Method: The authors searched Embase, CINAHL, PsycINFO, Medline and EBM from inception to May 2017. Studies were selected if they included any intervention that reported follow-up APS in youth at CHR. Interventions were evaluated and stratified by time using both pairwise and network meta-analyses (NMAs). Due to the differences in APS scales, effect sizes were calculated as Hedges g and reported as the standardized mean difference (SMD).

Results: Forty-one studies met our inclusion criteria. In pairwise meta-analyses, CBT was associated with a trend towards reduction in APS compared to controls at 12-months. In the NMA, integrated psychological therapy, CBT, supportive therapy, family therapy, needs-based interventions, omega-3, risperidone plus CBT and olanzapine were not significantly more effective at reducing APS at 6 and 12 months relative to any other intervention.

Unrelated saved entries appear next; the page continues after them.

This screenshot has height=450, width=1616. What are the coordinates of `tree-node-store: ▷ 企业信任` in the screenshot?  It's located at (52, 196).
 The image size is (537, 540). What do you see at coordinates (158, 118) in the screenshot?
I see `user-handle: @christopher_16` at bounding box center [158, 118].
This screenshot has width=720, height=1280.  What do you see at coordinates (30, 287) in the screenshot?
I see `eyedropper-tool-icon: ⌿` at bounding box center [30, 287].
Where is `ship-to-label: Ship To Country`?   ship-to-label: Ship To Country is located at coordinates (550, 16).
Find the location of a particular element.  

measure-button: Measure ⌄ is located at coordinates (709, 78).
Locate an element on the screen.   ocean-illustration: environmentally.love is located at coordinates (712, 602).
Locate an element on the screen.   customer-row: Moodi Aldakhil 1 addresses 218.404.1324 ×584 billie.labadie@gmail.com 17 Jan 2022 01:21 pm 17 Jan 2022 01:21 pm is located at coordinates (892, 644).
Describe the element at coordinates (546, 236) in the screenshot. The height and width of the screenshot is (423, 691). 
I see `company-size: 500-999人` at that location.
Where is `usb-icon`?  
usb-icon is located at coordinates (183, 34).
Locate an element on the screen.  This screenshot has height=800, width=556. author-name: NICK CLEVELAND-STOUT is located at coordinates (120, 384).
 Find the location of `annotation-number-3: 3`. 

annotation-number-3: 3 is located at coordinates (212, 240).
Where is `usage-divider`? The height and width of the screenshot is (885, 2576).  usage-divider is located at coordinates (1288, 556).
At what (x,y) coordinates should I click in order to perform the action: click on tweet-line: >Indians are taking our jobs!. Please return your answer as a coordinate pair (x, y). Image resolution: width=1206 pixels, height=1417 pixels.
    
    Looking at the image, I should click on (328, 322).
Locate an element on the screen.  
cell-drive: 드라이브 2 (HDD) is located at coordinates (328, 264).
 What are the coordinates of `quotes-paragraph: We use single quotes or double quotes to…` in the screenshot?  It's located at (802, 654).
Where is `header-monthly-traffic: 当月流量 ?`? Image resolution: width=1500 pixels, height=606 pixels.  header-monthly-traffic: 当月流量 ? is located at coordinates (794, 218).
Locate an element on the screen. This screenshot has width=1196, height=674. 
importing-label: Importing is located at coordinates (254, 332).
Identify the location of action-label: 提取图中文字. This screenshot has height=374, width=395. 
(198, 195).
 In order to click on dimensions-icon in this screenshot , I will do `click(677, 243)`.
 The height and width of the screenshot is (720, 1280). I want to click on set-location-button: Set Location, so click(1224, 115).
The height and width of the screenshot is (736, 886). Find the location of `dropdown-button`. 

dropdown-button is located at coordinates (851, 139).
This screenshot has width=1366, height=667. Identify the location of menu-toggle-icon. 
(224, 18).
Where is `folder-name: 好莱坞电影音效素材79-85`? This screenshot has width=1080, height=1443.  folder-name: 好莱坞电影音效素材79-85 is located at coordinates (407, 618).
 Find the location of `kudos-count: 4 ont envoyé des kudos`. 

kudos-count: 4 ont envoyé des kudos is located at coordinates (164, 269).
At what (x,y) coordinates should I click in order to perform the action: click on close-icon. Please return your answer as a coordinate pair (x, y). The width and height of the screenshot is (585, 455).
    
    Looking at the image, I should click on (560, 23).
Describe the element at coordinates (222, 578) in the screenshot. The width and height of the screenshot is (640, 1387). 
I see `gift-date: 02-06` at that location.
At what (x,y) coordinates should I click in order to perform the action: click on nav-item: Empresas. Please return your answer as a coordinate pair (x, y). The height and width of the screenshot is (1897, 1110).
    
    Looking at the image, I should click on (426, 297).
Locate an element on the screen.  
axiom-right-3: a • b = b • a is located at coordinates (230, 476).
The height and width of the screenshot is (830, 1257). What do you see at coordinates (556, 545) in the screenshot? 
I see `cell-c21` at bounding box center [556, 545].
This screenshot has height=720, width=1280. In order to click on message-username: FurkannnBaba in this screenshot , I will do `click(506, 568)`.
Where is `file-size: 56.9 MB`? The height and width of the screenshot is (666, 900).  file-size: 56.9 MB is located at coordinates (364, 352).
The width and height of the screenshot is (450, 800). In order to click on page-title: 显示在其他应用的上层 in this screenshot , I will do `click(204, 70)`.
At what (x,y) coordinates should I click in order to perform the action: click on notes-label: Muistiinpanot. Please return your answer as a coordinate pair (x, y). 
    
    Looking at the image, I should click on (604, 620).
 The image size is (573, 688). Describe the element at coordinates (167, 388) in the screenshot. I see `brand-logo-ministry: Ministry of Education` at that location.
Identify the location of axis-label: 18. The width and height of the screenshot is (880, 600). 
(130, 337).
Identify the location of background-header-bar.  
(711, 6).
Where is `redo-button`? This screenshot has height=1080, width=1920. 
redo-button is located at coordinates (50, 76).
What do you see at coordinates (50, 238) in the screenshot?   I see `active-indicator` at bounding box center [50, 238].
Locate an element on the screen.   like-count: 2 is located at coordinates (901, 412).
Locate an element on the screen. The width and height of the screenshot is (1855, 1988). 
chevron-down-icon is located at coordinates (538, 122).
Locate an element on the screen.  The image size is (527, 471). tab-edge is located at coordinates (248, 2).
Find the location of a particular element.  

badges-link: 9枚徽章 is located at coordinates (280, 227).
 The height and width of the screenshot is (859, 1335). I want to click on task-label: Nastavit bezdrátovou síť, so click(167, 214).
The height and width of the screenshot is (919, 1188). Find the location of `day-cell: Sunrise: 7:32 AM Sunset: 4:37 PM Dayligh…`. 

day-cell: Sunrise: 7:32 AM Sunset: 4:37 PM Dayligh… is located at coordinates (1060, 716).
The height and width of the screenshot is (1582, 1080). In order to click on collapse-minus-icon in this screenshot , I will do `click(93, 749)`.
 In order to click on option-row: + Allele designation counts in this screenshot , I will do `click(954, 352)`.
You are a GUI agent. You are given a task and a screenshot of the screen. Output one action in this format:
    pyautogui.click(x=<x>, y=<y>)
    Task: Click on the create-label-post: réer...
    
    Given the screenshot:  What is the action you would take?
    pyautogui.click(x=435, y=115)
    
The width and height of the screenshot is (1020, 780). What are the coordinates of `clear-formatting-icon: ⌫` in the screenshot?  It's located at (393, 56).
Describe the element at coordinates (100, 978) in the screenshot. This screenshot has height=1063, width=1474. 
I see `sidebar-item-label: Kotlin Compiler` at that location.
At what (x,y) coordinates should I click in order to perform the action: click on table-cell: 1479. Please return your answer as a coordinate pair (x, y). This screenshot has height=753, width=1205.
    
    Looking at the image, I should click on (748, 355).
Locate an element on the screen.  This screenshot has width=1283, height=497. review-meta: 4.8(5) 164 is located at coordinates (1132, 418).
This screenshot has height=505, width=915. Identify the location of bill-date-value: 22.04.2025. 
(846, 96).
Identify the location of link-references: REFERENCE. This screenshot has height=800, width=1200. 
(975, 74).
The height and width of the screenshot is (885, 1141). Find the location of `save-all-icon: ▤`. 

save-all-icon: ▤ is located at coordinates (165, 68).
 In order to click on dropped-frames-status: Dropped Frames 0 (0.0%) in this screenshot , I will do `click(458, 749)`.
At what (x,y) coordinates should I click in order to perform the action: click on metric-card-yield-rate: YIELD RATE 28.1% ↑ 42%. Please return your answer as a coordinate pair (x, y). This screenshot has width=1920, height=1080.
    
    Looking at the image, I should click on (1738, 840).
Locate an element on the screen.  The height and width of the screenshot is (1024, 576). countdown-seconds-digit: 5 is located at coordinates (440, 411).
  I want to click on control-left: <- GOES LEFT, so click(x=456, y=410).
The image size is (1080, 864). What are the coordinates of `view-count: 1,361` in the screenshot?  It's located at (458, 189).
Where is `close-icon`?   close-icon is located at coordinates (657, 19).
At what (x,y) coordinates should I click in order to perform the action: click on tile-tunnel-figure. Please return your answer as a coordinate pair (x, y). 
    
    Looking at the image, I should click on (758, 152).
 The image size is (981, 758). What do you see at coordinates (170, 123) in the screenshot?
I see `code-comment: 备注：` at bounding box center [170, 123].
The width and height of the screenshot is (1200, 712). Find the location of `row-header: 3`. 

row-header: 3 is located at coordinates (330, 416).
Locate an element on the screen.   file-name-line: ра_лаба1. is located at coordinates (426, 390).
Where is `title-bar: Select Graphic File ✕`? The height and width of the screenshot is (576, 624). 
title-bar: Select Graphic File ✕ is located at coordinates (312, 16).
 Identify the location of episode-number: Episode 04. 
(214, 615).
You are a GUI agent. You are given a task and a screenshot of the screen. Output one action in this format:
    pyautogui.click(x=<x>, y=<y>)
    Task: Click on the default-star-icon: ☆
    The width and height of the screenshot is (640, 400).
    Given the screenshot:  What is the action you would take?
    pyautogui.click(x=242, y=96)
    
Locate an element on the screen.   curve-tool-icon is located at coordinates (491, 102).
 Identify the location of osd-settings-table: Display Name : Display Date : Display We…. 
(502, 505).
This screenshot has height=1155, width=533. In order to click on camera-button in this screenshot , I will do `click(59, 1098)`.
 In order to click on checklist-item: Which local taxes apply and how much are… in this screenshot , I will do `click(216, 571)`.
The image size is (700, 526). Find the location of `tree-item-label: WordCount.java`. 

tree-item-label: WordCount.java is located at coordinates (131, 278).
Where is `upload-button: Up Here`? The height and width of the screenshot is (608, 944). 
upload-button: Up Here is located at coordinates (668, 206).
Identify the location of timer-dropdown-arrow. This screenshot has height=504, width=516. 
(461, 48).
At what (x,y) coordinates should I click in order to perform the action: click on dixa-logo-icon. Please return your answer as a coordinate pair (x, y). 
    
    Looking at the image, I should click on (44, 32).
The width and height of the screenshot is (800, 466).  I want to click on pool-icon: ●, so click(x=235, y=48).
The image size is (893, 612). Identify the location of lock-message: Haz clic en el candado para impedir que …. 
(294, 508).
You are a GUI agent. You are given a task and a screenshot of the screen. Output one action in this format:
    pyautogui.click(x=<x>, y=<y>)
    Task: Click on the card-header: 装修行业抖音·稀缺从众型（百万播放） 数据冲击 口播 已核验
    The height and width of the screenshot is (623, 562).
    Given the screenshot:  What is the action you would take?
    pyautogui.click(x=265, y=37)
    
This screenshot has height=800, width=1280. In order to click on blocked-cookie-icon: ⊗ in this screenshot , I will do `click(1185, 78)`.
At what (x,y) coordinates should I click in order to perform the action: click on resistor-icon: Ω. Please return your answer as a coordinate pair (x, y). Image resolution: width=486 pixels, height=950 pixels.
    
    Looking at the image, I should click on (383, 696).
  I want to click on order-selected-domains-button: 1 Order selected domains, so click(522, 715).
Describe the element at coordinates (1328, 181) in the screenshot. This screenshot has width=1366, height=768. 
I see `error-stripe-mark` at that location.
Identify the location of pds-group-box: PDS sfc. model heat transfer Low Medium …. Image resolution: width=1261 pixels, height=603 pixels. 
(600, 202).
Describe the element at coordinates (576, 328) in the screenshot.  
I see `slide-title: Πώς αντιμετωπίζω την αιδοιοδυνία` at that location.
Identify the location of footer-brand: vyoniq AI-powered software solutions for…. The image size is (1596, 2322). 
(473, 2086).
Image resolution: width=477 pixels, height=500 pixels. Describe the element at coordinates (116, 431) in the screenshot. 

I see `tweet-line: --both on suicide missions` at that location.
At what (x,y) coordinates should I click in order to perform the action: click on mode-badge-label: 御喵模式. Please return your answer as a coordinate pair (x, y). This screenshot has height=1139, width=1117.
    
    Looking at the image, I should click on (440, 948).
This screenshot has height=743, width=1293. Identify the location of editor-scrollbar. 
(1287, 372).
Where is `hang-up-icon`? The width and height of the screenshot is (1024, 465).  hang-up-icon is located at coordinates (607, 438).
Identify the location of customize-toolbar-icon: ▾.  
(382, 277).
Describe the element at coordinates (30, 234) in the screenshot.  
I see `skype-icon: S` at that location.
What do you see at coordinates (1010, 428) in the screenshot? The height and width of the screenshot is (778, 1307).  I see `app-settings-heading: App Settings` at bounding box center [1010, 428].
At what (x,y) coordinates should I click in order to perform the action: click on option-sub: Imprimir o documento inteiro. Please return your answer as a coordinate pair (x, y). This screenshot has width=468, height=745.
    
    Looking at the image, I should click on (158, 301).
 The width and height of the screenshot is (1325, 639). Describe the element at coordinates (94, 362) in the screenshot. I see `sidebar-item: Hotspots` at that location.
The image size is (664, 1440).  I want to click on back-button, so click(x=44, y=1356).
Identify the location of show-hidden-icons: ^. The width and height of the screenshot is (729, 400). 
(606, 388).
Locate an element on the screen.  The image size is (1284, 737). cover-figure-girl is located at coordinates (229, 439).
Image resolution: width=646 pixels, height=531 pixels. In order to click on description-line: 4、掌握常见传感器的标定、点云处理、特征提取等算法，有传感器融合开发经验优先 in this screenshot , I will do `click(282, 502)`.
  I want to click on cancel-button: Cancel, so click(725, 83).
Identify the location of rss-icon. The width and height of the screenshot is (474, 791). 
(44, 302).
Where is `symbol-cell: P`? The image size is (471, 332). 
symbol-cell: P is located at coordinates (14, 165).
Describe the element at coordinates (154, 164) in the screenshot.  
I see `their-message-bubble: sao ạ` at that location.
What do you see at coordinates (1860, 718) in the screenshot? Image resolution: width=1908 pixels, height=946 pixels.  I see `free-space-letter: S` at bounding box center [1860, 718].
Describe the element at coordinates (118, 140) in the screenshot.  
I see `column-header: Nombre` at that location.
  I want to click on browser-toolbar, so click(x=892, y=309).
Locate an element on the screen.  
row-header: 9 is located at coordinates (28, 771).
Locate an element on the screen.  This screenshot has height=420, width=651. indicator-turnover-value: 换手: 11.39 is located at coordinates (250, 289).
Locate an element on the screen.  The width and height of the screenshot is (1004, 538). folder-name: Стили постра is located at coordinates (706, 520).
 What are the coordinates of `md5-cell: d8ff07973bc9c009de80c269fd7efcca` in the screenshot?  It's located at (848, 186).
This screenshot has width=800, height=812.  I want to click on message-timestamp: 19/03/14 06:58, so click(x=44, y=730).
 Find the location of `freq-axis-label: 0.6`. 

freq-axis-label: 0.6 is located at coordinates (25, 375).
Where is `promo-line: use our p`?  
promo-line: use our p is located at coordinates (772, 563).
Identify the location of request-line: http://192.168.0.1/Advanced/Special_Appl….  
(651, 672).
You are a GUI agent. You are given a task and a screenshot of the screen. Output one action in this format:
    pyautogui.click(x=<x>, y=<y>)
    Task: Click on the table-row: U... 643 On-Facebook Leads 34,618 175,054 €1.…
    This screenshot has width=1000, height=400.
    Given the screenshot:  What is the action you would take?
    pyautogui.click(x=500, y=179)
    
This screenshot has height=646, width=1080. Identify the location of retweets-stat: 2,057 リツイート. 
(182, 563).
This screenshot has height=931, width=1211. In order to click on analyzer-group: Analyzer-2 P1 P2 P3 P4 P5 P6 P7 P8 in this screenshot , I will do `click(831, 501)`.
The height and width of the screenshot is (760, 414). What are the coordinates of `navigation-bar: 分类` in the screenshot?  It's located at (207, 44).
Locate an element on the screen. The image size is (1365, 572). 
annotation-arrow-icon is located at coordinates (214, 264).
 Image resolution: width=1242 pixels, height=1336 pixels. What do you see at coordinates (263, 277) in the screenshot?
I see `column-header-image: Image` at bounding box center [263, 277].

Conclusions: CBT demonstrated a slight trend at reducing APS at long-term follow-up compared to controls. No interventions were significantly more effective at reducing APS compared to all other interventions in the NMA. [Correction added on 4 June 2018, after first online publication: Some parts of the Abstract section particularly 'Results' and 'Conclusions' have been corrected.].

Keywords: clinical high risk; meta-analysis; schizophrenia; systematic review.